On 11/10/2012 16:58, Black, David wrote:
> I'm picking up three items from your review that still appear to need some
> discussion.  We'll plan to add something for most of your requests for
> explanations, forward references, and the like that aren't part of these
> three.  In addition, the stringprep/Unicode items have been resolved in
> a separate email thread.
Hi David,
> [1]
>>>> Security considerations for CHAP and SRP authentication mechanisms are
>>>> discussed in details and seem to be adequate. I've not seen any
>>>> discussion of KRB5 (mentioned in 12.1) related issues though.
> Ok, we'll do something about KRB5 security considerations, although only
> CHAP is implemented and used in practice - I'll respond separately to Sean's
> comment about needing to indicate that CHAP will be replaced.  The summary
> there that an SRP-like secure password mechanism is probably what's wanted,
> but I watched the ipsecme WG completely fail to select a single such
> mechanism in the recent past - that's an experience that I don't care to
> repeat in the storm WG, especially as storm is not a Security WG ;-).
Understood. I just pointed out that you said nothing about KRB5, while 
you said something about CHAP & SRP.
> [2]
>>> [Mallikarjun:] LU Reset is a SCSI operation that iSCSI simply acts as
>>> a transport for. So as such, iSCSI does not define an access control
>>> mechanism for the SCSI-level operation. SCSI specs ([SPC4]) define
>>> ACCESS CONTROL OUT and ACCESS CONTROL IN commands to set such access controls.
>> This sounds like a security consideration to me. At least it seems worth
>> pointing this out.
> Yes - I'll work w/Mallikarjun to add Security Considerations text.
> The two ACCESS CONTROL commands that he mentioned are rarely
> implemented in practice, so the text will probably be more general
> about SCSI-level access control mechanisms and indicate that they need to
> cover task management operations such as Logical Unit Reset.
> [3]
>>>>     base64-constant: base64 constant encoded as a string that
>>>>           starts with "0b" or "0B" followed by 1 or more digits or
>>>>           letters or plus or slash or equal.
>>>> I think you need to include ASCII codes for the above, just to be clear.
>>    [Mallikarjun:] IMHO, the correct reference to RFC 2045 (which already exists)

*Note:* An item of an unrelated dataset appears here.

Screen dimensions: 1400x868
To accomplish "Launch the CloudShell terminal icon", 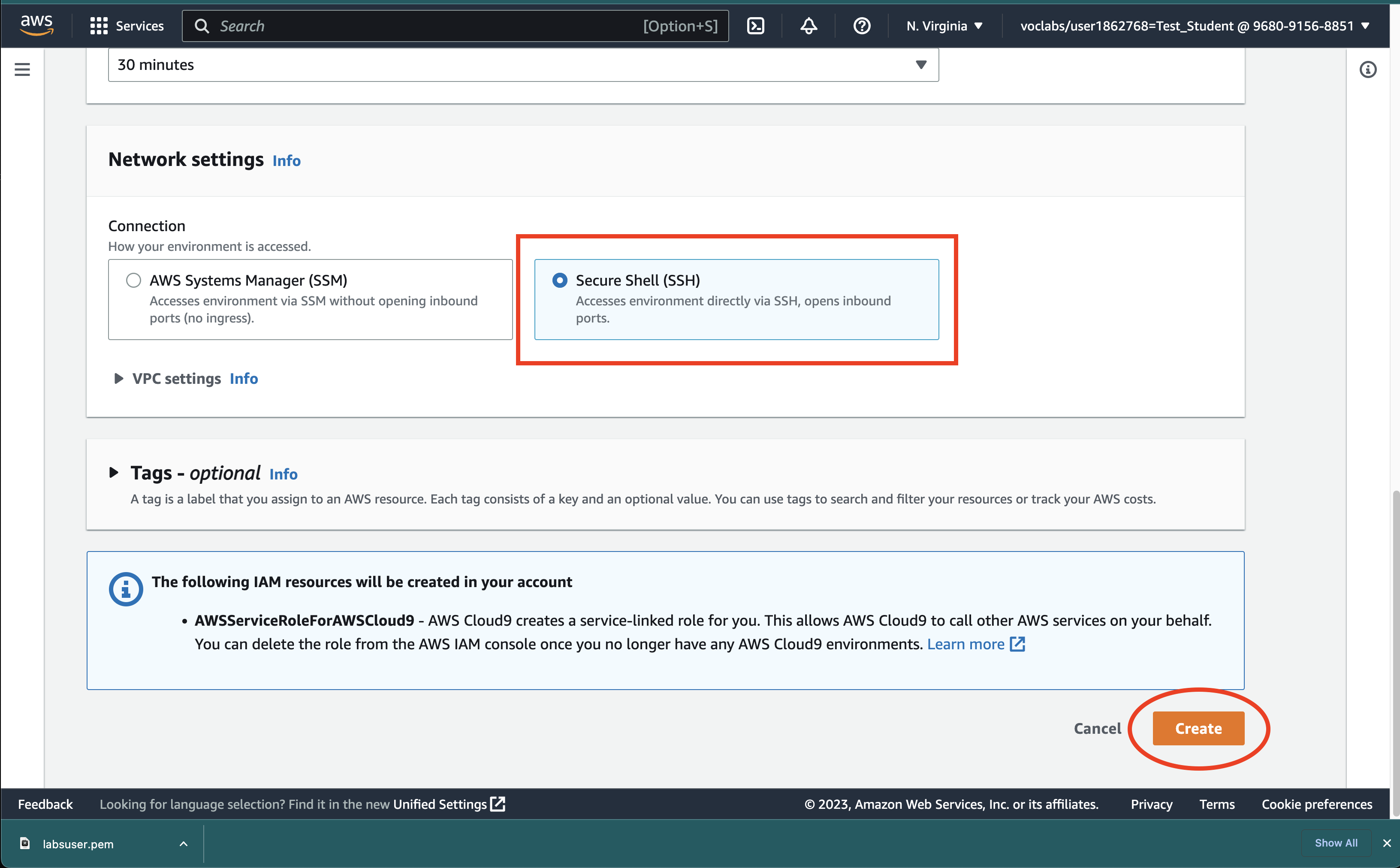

>> should address this comment. None of the preceding sections cite the respective
>> ASCII codes either, e.g. hex-constant, decimal-constant.... While I suppose we
>> could reference ASCII codes everywhere, I do not honestly see the necessity in
>> this case - as readability will be impacted with lots of such ASCII code
>> references on these pages (FYI, no changes have been made from RFC 3720 here).

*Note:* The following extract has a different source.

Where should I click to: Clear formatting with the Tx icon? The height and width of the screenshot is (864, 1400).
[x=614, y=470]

>> Well, when I read this I need to know if you are talking about ASCII or
>> Unicode. The text is written as if it is talking about ASCII and I don't
>> think it was updated properly.
> It doesn't matter; all the characters involved here are ASCII, hence have the
> same Unicode codepoints as ASCII.  I really don't see the need to expand strings
> like this by listing the codepoints.  We could say that the entire constant
> is ASCII if that helps.
I was speaking more generally about this section of the document.

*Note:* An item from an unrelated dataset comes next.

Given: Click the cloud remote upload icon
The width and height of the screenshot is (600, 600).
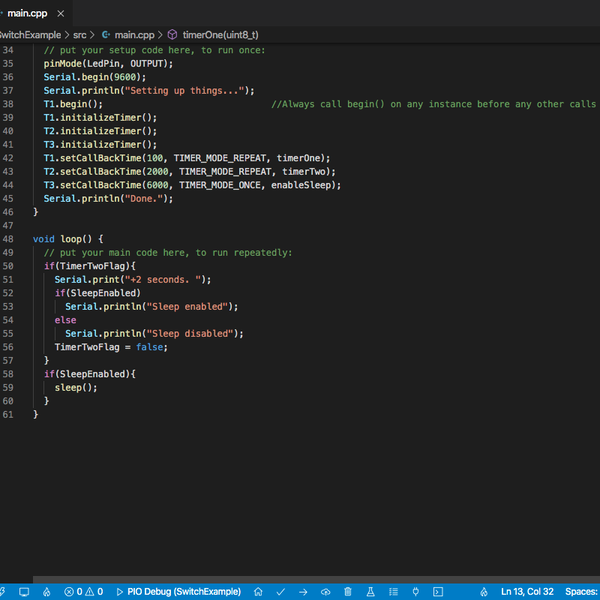Looking at the screenshot, I should point(325,592).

>>> Also, this is not quite correct, as leading "=" is not valid in base64
>>> encoding, etc.
> I believe this comment is off the mark, but I don't see a problem here.
> What's going on here is that when a base64-constant occurs as the right hand
> side of a key=value construct, one can wind up with multiple instances of
> '='in that construct:
>          - one to separate the key and the value; and
>          - one or two at the end of the base64 constant.
> The parsers get this right because the "0b" or "0B" after the first '='
> indicates that everything that follows is base64, e.g., in
> "example=0bZm9vYmE=", the first '=' introduces the value, "0b" flags
> the value as base64-encoded, and the second '=' is part of the base64
> encoding of the value.  This is unambiguous and works in practice.
"example=0bZm9vYmE=" is valid, but something like 
"example=0bZm9vYmE=AAAA" is not (because the base64 value is not 
syntactically valid). Anyway, my point was that you should point to the 
RFC defining base64 and don't repeat information from it here.